POR GABRIEL SEGURA HERRERO, CRONISTA OFICIAL DE ELDA (ALICANTE)
Cuatro años han pasado (2020-2024). Nadie sabía a lo que nos enfrentábamos ni la que se nos venía encima. Todo era incertidumbre. El miedo estaba instalado en silencio en nuestros corazones. El COVID-19 campaba a sus anchas. Nadie sabía que era aquello que era tan mortal. Nadie conocía a aquel enemigo ni como se propagaba o contagiaba. Nadie sabía cómo atajarlo. Los fallecimientos iniciaban una escalada terrorífica y asumíamos que pronto nos tocaría, en grado más o menos lejano, pero nos tocaría. El gobierno de España había declarado el estado de alarma y el confinamiento de la población en sus hogares para favorecer la gestión de la situación de crisis sanitaria ocasionada por la propagación descontrolada del virus del COVID-19.
Todos confiábamos en los científicos para que más pronto que tarde pudieran atajar, contener y neutralizar a aquel virus. Pero más allá de la ciencia, en los momentos de peligro extremo, de urgencia máxima, el ser humano, necesita aferrarse a lo sobrenatural y a lo divino, para obtener esperanza. Y como toda ayuda siempre es poca en los momentos de desesperación, también en aquello momento se imploró la protección de Dios.
A escasos once días del confinamiento, y siguiendo un ritual de origen antiquísimo del cual la Iglesia es depositaria, desde la iglesia de Santa, don Juan Agost Agost, cura párroco en aquel momento, procedió a implorar la protección del Altísimo y a extender la sagrada bendición a toda la ciudad desde lo alto de la iglesia de Santa Ana.
Eran las ocho de la mañana del 25 de marzo de 2020. Hacía escasamente una hora que la luz del día había vencido a la oscuridad de la noche, cuando don Juan Agost, acompañado del vicario parroquial Mikel Fernández, ataviado de capa pluvial ricamente ornada, a juego con el humeral y portando con toda la dignidad requerida para de la ocasión al Santísimo Sacramento en el interior del ostensorio, ascendió por la torre campanario hasta la azotea del templo de Santa Ana.

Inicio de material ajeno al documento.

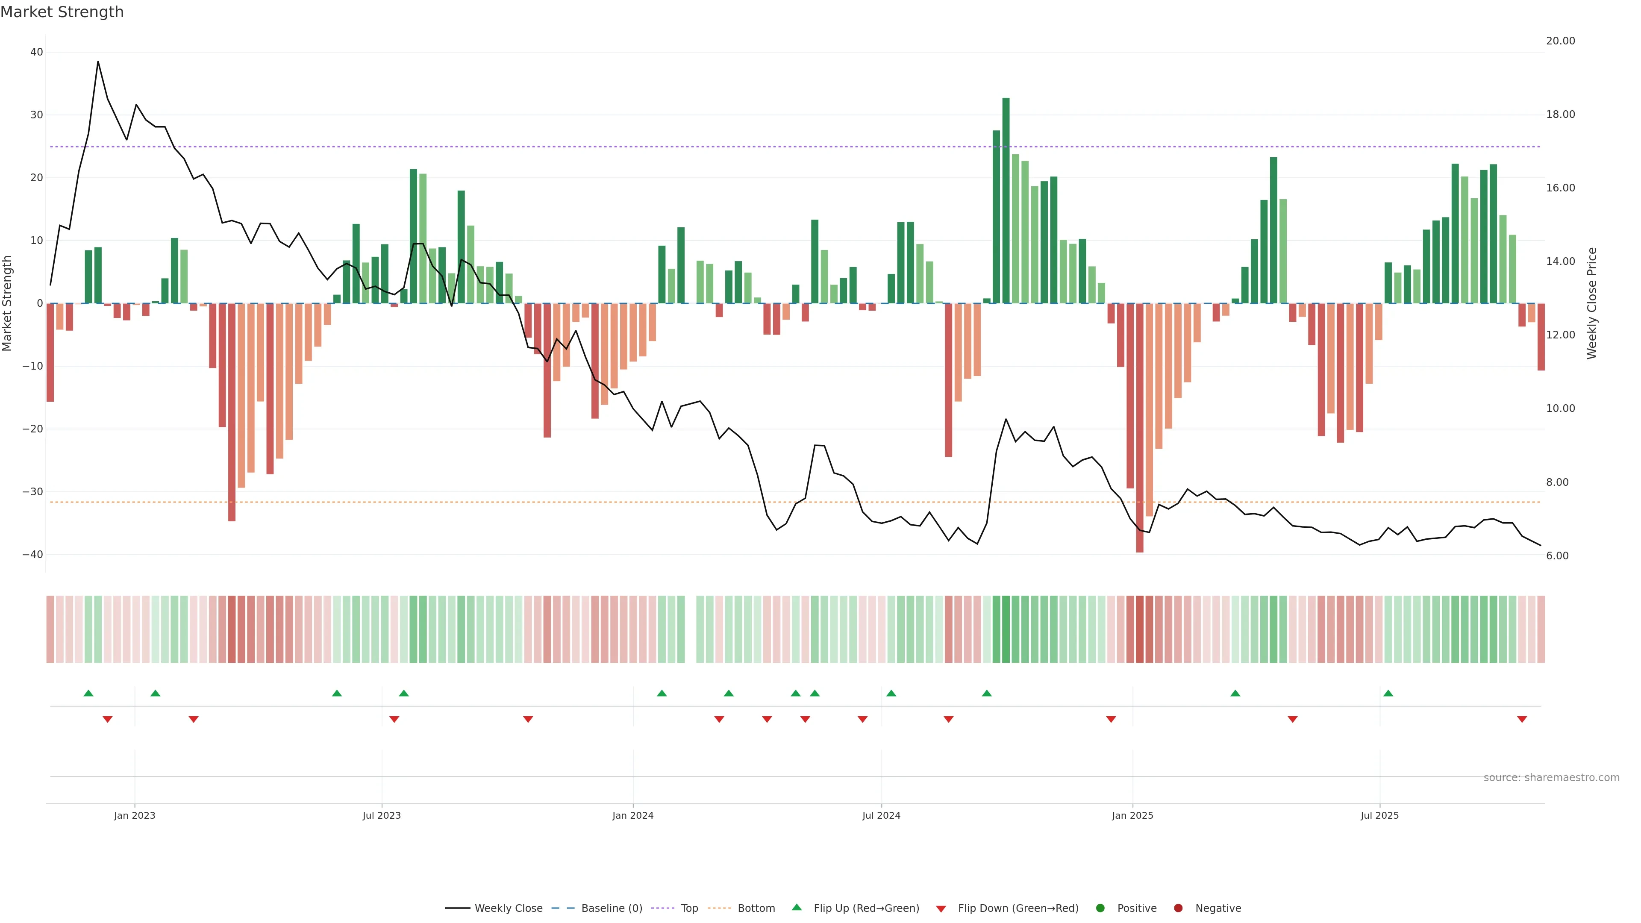Click the Positive green circle legend icon
This screenshot has width=1641, height=923.
[1100, 908]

Desde allí, y mediante la correspondiente ceremonia litúrgica expuso al Santísimo, visible a través del viril, a los cuatro puntos cardinales, impartiendo la bendición para todos los hogares y personas de la ciudad de Elda, al tiempo que imploraba la protección de Dios para todos los eldenses.
Ceremonia cuyo origen entronca directamente con los antiguos conjuros realizados en los siglos medievales y Edad Moderna desde un lugar denominado “conjuratorio”, sito en lo alto de las iglesias.

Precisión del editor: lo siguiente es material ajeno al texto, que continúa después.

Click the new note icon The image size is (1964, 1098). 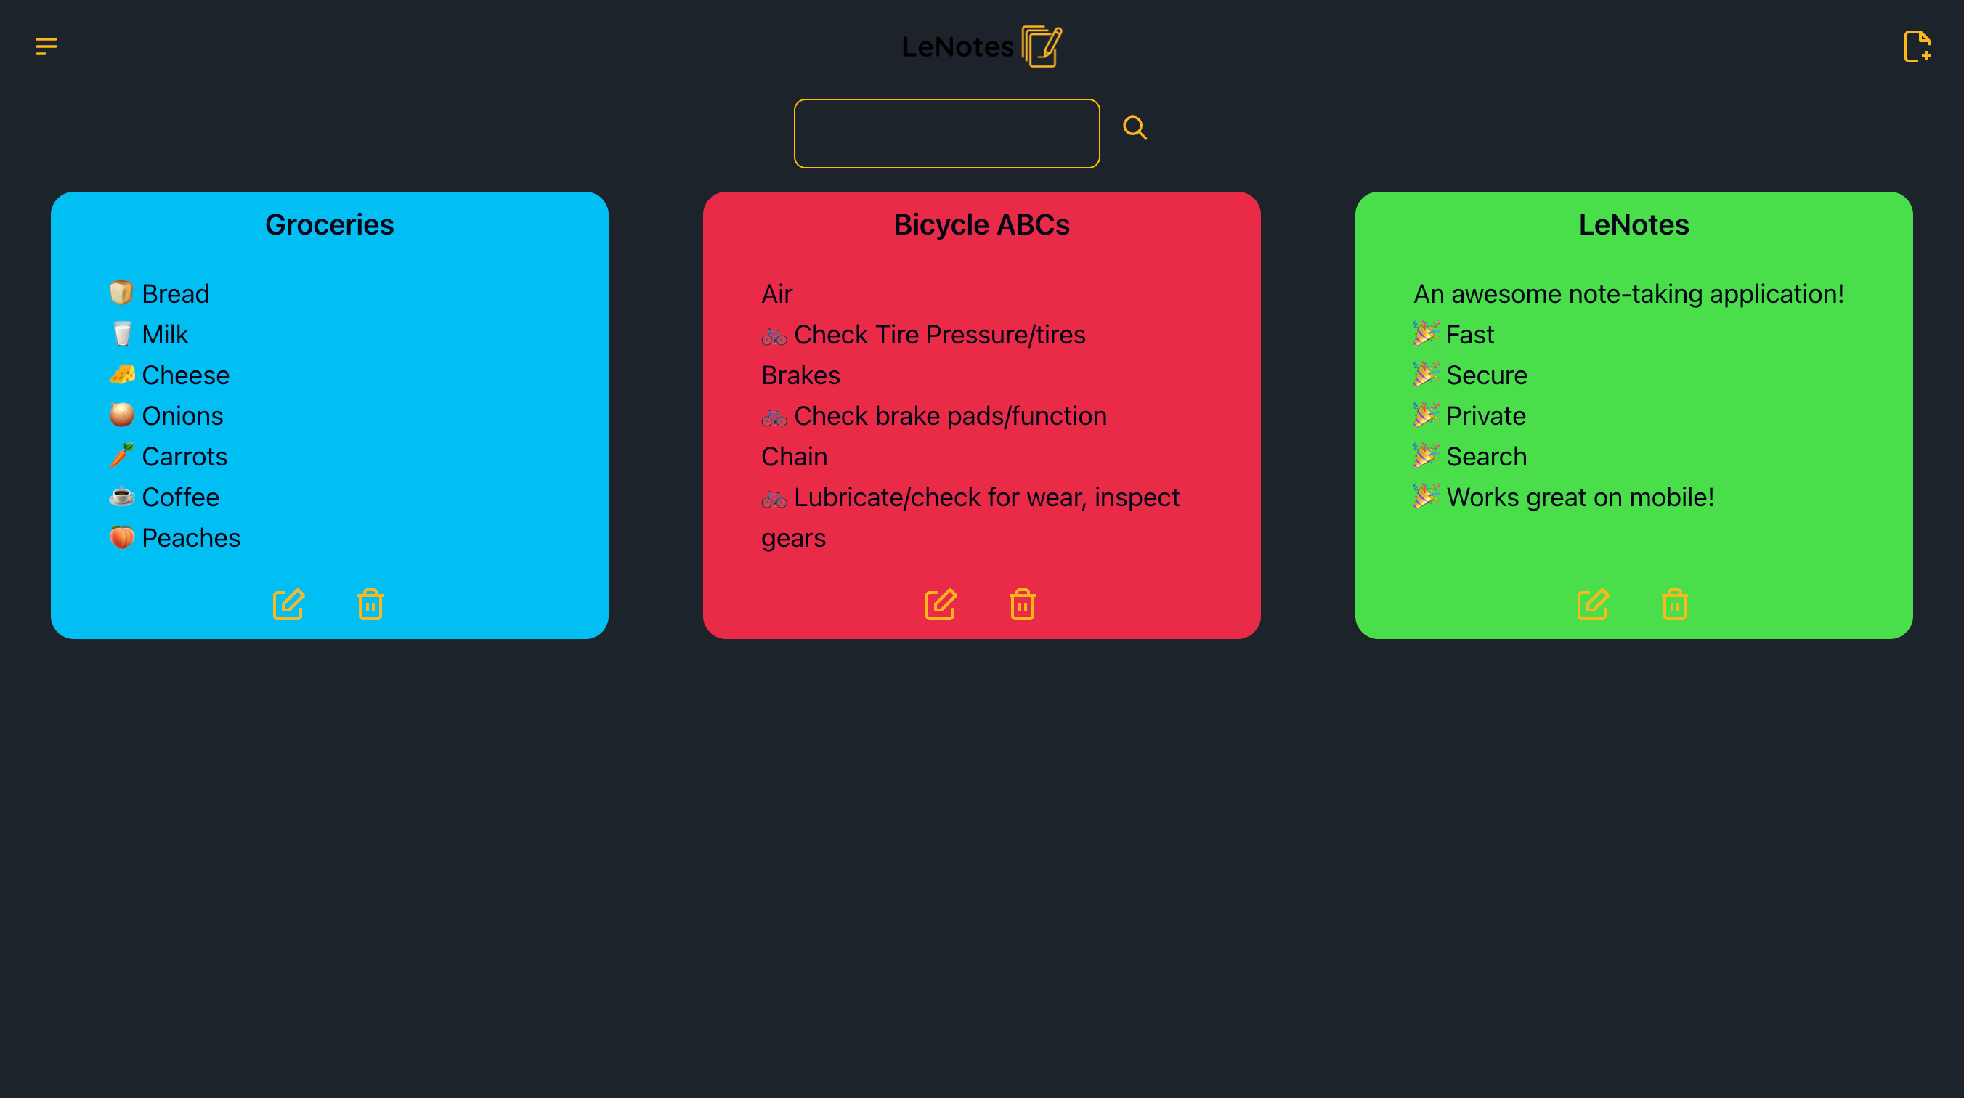click(1917, 47)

El “conjuro” era una breve y sencilla ceremonia en la que el sacerdote bendecía el horizonte hacia los cuatro puntos cardinales, en época de maduración y recolección de los frutos del campo como base de la economía agrícola de los pueblos. Habitualmente, se celebraba diariamente al alba y al anochecer, desde abril hasta septiembre. Si bien es cierto que también se realizaba en momentos de peligros naturales puntuales, caso de tormentas con rayos o pedrisco, plagas de langosta, etc.
El sacerdote bendecía, con la Cruz o el ostensorio en la mano, los campos con las cosechas, mientras recitaba la oración, en latín, que decía: “Ecce Crucem Domini, Fugite partes adversae, Vicit Leo de tribu Juda, Radix David, Alleluia, Alleluia…” (He aquí la Cruz del Señor, Alejaos efectos perniciosos que venís de la mano del maligno, Venció el León de la tribu de Judá, Descendiente de David, Aleluya). Fórmula protectora procedente del salmo del Apocalipsis (V, 5) que alude a la victoria de Dios sobre el Mal. Mientras tenía lugar la ceremonia, el tañido de la campana comunicaba al pueblo la celebración de la ceremonia del conjuro, invitando a los fieles a unirse a ella con el rezo de la oración del “Credo”.
Aquella sencilla ceremonia, realizada en la soledad de la iglesia, sin testigos presenciales, cuando todos los eldenses estábamos confinados en nuestros hogares, tuvo lugar un 25 de marzo. Día especialmente significativo en el calendario católico, pues ese día se recuerda y festeja por un lado la Anunciación, momento en el que el arcángel Gabriel visitó a la Virgen María para anunciarle que sería madre del Salvador; y por otro lado se celebra la Encarnación del Señor, mediante la cual el Hijo del Padre se hace hombre en la carne de María. Nueve meses más tarde, nacería el Mesías.